> THE RECORDS
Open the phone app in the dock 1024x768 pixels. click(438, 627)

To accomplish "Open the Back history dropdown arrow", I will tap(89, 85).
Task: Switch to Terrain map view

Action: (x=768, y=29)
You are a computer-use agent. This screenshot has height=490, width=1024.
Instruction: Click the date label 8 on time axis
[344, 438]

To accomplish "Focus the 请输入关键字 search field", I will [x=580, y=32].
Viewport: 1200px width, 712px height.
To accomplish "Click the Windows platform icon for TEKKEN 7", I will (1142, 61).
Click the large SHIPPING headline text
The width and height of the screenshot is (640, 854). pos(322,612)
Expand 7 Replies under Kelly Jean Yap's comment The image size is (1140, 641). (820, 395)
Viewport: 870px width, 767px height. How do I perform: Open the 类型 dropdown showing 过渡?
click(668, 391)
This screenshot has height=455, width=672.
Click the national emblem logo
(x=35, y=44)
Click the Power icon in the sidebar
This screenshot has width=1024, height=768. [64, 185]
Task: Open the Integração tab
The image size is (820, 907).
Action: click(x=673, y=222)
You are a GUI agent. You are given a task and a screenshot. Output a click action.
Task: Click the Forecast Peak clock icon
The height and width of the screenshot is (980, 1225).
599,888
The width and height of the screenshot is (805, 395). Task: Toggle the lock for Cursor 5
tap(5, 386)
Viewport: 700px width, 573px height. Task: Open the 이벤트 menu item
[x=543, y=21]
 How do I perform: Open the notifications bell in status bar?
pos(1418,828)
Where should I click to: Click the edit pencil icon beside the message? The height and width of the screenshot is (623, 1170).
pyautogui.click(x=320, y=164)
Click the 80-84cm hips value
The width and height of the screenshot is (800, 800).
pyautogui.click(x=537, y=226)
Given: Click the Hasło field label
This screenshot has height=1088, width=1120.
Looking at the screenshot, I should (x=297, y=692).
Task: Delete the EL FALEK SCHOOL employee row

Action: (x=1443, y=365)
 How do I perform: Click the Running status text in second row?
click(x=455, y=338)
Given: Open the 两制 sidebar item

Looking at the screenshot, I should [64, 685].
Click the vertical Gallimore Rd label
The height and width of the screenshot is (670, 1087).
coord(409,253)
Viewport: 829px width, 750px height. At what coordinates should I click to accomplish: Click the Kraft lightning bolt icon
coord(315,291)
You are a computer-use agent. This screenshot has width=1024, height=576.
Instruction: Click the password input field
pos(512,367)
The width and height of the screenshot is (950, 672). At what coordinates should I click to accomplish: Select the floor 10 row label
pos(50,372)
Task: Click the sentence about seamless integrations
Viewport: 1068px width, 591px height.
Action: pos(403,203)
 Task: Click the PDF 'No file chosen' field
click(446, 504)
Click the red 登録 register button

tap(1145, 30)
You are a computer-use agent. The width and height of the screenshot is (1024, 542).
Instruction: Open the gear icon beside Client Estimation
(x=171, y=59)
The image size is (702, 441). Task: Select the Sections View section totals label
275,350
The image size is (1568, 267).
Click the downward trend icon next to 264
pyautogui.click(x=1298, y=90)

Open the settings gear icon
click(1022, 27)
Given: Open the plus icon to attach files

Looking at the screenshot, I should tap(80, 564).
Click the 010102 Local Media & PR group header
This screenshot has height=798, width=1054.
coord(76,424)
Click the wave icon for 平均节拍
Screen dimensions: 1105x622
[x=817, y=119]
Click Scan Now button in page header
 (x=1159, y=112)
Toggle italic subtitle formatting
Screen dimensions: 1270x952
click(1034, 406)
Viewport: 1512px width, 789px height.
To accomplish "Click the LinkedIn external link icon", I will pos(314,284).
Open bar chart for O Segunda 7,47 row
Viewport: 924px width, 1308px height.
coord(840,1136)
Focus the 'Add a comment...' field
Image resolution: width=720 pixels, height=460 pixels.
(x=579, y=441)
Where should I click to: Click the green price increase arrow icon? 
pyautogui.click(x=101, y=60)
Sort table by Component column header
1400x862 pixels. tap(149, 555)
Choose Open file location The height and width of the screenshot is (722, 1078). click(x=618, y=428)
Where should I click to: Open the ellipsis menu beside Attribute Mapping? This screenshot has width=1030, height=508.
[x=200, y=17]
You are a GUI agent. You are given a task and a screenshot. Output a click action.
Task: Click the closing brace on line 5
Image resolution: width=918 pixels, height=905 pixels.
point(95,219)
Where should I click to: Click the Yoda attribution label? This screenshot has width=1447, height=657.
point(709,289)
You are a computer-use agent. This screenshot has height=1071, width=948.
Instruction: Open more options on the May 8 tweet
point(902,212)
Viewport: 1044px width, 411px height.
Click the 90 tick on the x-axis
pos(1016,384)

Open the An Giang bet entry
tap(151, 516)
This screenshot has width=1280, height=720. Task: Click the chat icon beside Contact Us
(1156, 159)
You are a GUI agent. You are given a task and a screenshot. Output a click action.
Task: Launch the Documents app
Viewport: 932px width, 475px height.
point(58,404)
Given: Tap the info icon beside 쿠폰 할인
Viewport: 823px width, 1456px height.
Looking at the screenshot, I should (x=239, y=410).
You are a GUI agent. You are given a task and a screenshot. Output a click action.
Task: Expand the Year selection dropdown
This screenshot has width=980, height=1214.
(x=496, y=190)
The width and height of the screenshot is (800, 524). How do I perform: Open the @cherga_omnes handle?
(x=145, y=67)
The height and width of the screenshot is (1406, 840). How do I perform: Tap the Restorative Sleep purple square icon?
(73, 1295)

> TASK BRIEF
Determine the number of lines in the data that include the word "Expand", and provide that number without comment.

> OUTPUT
2